SIX1 Reprograms Myogenic Transcription Factors to Maintain the Rhabdomyosarcoma undifferentiated state

Rhabdomyosarcoma (RMS) is a pediatric skeletal muscle sarcoma characterized by the expression of the myogenic-lineage transcription factors (TF) MYOD1 and MYOG. Despite high expression of these TFs, RMS cells fail to terminally differentiate, suggesting the presence of factors that alter their myogenic function. Here, we demonstrate that the developmental TF, SIX1, is highly expressed in RMS and is critical to maintain a muscle progenitor-like state. In contrast to its traditional role in development promoting differentiation, SIX1 loss induces terminal differentiation of RMS cells into myotube-like cells and dramatically impedes tumor growth in vivo.
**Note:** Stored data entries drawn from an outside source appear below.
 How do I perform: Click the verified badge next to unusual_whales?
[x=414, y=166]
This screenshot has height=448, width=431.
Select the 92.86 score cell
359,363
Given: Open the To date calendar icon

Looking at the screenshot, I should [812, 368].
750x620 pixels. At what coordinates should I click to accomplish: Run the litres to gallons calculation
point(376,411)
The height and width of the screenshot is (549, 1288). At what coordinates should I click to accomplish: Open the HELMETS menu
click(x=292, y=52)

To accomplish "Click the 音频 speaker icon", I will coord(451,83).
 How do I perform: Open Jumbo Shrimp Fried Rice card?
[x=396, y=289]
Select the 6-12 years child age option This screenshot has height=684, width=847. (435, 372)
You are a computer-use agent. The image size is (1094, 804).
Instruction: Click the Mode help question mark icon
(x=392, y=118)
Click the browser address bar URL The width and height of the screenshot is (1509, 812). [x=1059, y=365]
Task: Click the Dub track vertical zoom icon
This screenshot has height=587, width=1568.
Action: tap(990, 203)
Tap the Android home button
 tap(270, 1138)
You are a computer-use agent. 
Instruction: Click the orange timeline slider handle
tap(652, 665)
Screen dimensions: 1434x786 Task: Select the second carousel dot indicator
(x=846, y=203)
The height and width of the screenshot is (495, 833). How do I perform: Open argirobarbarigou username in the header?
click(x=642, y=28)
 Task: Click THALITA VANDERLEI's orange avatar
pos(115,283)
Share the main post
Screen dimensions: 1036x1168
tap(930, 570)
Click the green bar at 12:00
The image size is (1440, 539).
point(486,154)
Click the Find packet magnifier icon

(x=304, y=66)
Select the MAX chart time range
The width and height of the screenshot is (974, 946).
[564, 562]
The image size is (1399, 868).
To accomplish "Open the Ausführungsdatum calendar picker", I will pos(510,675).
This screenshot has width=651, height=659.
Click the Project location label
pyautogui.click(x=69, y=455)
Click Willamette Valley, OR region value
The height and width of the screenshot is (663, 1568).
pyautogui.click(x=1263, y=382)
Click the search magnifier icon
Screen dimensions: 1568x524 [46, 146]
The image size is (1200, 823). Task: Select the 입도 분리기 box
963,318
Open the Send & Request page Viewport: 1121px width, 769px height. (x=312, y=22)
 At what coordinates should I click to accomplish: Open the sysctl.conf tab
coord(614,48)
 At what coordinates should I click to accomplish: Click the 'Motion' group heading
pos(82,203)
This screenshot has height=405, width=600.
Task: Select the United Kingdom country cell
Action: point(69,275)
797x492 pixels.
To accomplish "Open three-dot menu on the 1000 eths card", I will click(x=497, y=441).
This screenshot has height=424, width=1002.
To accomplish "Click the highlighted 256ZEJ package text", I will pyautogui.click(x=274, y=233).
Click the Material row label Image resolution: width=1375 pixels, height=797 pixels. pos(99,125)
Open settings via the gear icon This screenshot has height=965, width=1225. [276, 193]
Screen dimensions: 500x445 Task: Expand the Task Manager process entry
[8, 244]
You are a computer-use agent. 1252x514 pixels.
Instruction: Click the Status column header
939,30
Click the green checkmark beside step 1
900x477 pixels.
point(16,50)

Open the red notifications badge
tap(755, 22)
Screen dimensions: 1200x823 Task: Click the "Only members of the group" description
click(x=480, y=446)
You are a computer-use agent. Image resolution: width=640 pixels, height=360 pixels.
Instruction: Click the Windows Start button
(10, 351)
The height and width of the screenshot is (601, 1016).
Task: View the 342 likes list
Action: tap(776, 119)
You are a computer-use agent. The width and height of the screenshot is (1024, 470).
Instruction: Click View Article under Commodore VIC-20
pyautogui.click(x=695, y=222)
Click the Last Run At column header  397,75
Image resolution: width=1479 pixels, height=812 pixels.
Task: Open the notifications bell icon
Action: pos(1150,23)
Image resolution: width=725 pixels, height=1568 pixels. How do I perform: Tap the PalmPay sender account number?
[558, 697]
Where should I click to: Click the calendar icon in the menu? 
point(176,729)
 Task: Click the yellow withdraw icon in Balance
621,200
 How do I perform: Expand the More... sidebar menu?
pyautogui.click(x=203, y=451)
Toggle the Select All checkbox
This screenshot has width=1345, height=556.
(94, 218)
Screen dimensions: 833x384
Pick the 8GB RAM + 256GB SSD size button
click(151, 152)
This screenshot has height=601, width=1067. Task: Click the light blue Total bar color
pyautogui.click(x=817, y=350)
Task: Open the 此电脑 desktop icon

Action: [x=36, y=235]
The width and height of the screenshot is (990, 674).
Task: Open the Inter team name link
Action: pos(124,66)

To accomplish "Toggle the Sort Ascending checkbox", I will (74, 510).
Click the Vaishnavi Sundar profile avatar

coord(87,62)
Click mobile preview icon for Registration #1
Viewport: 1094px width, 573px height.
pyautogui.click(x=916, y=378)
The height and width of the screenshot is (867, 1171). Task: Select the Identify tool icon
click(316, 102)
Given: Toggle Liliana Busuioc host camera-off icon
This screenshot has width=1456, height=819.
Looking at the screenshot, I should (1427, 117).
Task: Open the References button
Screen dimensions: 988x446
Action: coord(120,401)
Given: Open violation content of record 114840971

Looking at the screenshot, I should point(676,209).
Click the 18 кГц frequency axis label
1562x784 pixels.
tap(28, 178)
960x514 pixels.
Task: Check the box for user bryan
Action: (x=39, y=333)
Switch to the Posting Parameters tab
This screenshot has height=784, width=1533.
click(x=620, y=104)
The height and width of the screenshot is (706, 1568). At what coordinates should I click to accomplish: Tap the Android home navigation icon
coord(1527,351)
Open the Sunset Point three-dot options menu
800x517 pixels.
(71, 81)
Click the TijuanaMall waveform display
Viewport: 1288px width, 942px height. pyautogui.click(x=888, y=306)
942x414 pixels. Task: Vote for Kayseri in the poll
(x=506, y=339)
We show that SIX1 maintains the RMS undifferentiated state by controlling enhancer activity and MYOD1 occupancy at stem/progenitor loci over terminal muscle differentiation loci, and that loss of SIX1 reprograms MYOD1 to induce terminal differentiation in RMS. Finally, we demonstrate that a gene signature derived from SIX1 loss correlates with differentiation status in RMS and predicts RMS progression in human disease. Our findings demonstrate differential functions for SIX1 in development and RMS where SIX1 serves as a master regulator to repress RMS differentiation via genome-wide alterations in MYOD1-mediated transcription.